I think there is still hope on that front. Following structured concurrency patterns like the supervisor model should handle it. See the discussion about "Notes on structured concurrency, or: Go statement considered harmful" [1].

[1] https://news.ycombinator.com/item?id=16921761

Blackthorn · on June 25, 2023

I disagree. Pretty much any program of enough size, including those written in functional languages, are going to have state that outlives the lifetime of a single call stack.

preseinger · on June 26, 2023

hopefully not

it's certainly not a given

Blackthorn · on June 26, 2023

Simple example: the web server that takes in the HTTP requests? That one definitely got initialized outside the call trace that's serving the HTTP request.

No different from an object that got constructed and then a method called on it.

preseinger · on June 26, 2023

ah, sorry, i misinterpreted what you meant -- obviously, yes, you're correct

i thought you meant state that is created from a call stack and persists after that call stack returns -- which is something else

josephcsible · on June 25, 2023

> You click on any value and you see a graph/chain of all the transformations this data goes through right back to the source of truth.

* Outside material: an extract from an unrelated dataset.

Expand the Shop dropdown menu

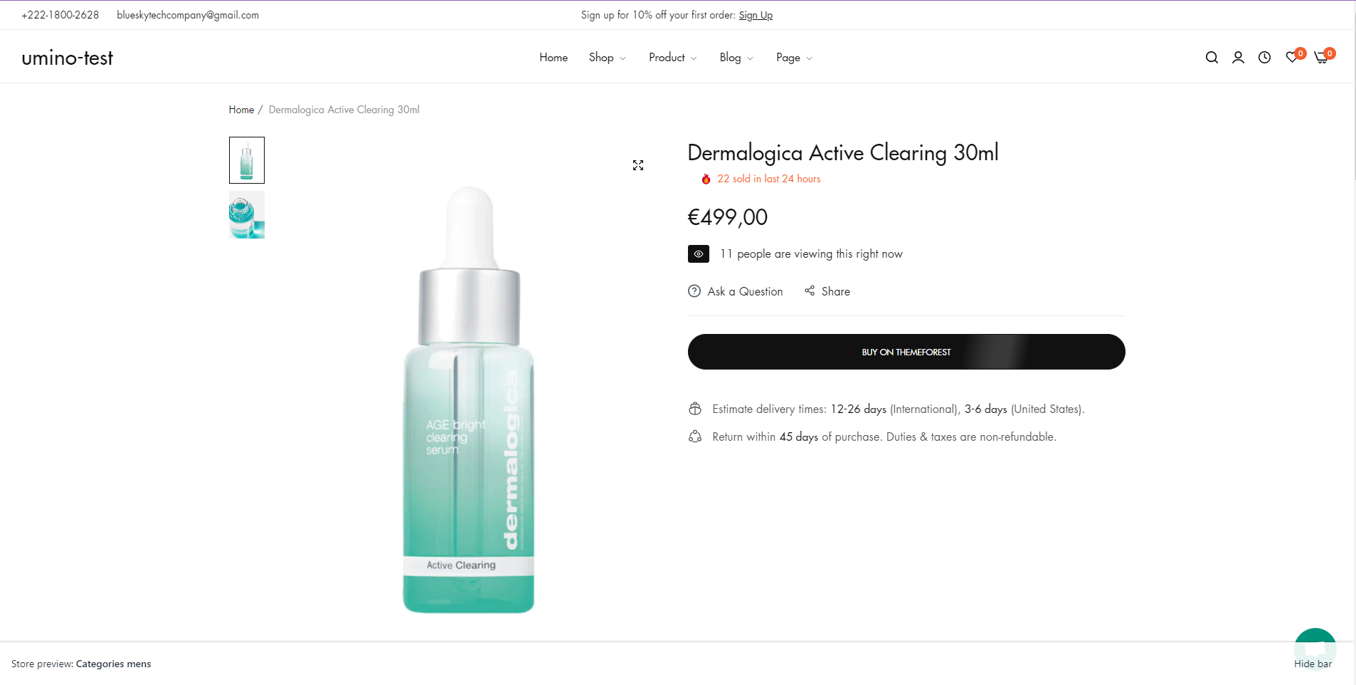click(x=607, y=58)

This kind of reminds me of the Whyline: https://www.cs.cmu.edu/~NatProg/whyline.html

aendruk · on June 25, 2023

> Now Patented!

Yippee. /s

cmrdporcupine · on June 25, 2023

So it's an interesting thought experiment, but... I suspect the Rust compiler could statically figure this out for a large # of cases .... based on following the borrow/copy/clone tree for any particular variable. It could in theory be possible to write a tool which traces that graph back to the snippets of code where it originates, though that would usually end up being a command-line args parser, or a config file reader...

It's mostly feasible in other languages to, but probably not with the same level of rigor.

Anybody here from JetBrains?

catlifeonmars · on June 25, 2023

This should be provided by the PLS for the language, not by an IDE.

dreamcompiler · on June 25, 2023

First thing I thought of after reading your comment was web inspectors which do help a little bit in figuring out stuff like "Why is this line in italics?" by showing you computed styles. But they could go a lot farther. I'd like to see a temporal graph of everything (e.g. HTML, JS, CSS, Virtual DOM, whatever) that had any visual or behavioral impact on an object, and the reasons why things changed in that order, why some changes overrode others, etc.

marcosnils · on June 25, 2023

Sounds a lot like what systeminit is working on: https://www.systeminit.com/

giovannibonetti · on June 25, 2023

It seemed very promising until it showed DevOps engineers dragging blocks in a shared (synchronous) canvas like Figma.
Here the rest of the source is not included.